String add(String a, String b) {
  boolean carry = false; // we start without a carry
  String answer = "";
  for (every column, right to left) {
    int temp = a + b + (carry ? 1 : 0);
    answer = Integer.toString(temp % 10) + answer;
    carry = temp >= 10;
  }
  return answer;
}

Note that I’m pre-pending the sum to the answer – we’ll come back to this later.

Lastly, we have to specify what happens if there’s a carry at the very end (e.g., if you add “6” and “4”).

String add(String a, String b) {
  boolean carry = false; // we start without a carry
  String answer = "";
  for (every column, right to left) {
    int temp = a + b + (carry ? 1 : 0);
    answer = Integer.toString(temp % 10) + answer;
    carry = temp >= 10;
  }
  if (carry) {
    answer = "1" + answer;
  }
  return answer;
}

OK, so here are the outlines of an answer. It’s ugly, and there are a lot of details that need to get worked out, but the basic algorithm is there.

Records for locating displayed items
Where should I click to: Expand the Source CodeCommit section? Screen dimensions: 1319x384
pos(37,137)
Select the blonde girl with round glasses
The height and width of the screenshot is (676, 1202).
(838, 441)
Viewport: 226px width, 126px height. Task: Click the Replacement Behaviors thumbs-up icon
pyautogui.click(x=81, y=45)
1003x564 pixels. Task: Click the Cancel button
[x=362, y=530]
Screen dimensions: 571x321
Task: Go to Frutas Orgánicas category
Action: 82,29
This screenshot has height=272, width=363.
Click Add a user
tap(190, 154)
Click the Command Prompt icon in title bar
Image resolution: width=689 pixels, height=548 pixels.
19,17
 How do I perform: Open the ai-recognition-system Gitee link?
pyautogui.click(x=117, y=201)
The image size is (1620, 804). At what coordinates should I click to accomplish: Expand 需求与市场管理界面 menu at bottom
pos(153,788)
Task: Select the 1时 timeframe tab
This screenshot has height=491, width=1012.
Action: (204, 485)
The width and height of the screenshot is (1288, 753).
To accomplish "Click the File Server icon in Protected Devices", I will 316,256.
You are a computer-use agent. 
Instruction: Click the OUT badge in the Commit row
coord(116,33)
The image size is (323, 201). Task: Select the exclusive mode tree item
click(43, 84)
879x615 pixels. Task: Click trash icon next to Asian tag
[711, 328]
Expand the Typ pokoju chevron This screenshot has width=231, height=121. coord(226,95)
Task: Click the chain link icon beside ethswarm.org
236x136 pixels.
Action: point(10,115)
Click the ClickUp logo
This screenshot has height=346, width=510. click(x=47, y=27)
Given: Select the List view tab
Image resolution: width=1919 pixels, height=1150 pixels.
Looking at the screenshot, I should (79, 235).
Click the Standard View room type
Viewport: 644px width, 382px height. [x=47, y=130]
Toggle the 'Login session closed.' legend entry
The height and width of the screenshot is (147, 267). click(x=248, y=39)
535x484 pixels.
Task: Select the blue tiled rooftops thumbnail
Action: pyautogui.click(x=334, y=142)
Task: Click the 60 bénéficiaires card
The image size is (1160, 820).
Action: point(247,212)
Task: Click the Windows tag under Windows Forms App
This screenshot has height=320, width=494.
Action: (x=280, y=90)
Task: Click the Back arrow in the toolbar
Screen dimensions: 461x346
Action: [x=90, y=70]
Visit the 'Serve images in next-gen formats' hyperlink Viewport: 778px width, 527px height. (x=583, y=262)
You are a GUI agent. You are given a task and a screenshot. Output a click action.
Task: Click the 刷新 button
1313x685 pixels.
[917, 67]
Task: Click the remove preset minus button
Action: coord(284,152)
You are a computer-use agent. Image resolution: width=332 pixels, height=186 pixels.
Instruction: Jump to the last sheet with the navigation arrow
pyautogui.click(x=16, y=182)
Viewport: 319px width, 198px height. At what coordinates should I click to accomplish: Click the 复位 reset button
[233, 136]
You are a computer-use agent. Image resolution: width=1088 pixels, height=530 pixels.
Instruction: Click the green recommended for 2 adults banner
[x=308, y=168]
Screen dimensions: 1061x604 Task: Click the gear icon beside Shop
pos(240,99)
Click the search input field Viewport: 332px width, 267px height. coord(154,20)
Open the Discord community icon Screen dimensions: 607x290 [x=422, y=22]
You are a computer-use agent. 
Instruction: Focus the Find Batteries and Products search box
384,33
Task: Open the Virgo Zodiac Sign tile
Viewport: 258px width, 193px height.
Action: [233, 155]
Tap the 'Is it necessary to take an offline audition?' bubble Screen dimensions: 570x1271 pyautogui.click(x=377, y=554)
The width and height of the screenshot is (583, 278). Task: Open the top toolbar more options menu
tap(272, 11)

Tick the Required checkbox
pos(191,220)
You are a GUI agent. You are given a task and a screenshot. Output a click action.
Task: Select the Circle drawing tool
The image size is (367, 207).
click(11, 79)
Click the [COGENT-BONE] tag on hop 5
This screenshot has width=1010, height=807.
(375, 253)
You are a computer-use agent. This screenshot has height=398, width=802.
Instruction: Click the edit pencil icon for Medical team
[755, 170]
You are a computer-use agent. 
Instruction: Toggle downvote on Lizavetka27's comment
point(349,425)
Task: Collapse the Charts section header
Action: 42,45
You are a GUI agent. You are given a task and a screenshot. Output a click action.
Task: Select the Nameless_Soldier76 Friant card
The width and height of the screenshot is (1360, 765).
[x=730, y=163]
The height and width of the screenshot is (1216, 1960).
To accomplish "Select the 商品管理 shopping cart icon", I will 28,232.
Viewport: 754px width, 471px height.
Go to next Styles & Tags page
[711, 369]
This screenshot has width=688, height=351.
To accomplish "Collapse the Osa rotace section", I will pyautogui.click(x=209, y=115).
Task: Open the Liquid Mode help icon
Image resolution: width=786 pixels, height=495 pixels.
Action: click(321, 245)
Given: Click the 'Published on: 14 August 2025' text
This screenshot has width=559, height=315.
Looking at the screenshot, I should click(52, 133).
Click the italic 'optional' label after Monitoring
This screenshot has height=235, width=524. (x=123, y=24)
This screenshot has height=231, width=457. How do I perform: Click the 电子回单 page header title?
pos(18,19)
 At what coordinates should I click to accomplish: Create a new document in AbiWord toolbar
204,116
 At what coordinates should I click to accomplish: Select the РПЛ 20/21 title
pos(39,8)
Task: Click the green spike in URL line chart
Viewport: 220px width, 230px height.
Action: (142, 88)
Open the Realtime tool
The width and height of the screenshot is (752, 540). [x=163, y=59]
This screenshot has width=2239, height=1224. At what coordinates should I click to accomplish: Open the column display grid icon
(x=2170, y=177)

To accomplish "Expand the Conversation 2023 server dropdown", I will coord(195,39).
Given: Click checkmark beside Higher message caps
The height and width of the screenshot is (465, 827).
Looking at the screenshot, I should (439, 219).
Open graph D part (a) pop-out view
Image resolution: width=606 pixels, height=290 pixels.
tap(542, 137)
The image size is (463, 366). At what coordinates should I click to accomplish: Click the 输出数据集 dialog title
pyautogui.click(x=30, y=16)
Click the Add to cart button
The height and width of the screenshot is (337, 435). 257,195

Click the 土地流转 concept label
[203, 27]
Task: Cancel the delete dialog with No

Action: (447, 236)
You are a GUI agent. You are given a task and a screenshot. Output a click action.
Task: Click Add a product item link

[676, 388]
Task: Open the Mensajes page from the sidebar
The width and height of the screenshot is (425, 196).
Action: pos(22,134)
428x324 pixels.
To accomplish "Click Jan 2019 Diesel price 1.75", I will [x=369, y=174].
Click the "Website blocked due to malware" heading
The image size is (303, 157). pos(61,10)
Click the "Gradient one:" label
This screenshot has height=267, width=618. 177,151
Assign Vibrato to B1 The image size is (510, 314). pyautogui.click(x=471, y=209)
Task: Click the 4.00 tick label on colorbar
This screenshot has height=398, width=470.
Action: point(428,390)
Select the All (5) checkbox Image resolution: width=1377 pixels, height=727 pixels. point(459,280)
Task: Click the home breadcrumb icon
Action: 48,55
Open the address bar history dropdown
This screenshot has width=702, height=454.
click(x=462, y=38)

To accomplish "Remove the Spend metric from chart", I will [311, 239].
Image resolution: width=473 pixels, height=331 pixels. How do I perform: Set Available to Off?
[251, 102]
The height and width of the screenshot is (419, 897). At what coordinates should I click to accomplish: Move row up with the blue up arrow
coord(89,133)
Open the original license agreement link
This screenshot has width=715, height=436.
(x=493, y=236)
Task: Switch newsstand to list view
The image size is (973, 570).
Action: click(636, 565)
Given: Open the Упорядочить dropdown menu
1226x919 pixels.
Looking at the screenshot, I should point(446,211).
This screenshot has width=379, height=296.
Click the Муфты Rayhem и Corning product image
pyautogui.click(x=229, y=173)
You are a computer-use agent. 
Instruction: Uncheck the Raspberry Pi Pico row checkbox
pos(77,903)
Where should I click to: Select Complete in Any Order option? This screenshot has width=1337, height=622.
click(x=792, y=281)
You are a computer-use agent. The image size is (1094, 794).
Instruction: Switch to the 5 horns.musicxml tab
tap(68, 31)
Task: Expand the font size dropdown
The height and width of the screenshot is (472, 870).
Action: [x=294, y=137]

**What you will do**
Pick up the passage on adding two numbers stored as strings after its last sentence and continue it.

**Result**
Before we go any further, and because it hurts my eyes, let’s handle the carry a little more elegantly. It makes intuitive sense to treat it as a boolean, but it’s faster, simpler, and more maintainable to replace it with an int, and to make the carry just like the other numbers in the column:

String add(String a, String b) {
  int carry = 0; // we start without a carry
  String answer = "";
  for (every column, right to left) {
    int temp = a + b + carry;
    answer = Integer.toString(temp % 10) + answer;
    carry = temp / 10;
  }
  if (carry > 0) {
    answer = "1" + answer;
  }
  return answer;
}

The next problem we have is to actually get the numbers from the columns. Let’s assume we have a method atoi() to convert chars ‘0’ – ‘9’ to ints 0 – 9.

String add(String a, String b) {
  int carry = 0; // we start without a carry
  String answer = "";
  for (int i = each column index, from right to left) {
    int a_value = atoi(a.charAt(i));
    int b_value = atoi(b.charAt(i));
    int temp = a_value + b_value + carry;
    answer = Integer.toString(temp % 10) + answer;
    carry = temp / 10;
  }
  if (carry > 0) {
    answer = "1" + answer;
  }
  return answer;
}

Well, this isn’t quite right. The two numbers might have a different number of digits, so 1) using the same index won’t necessarily give us numbers from the same column, and 2) we could run out of digits in one String before the other. What we want is to be counting from the end of the Strings.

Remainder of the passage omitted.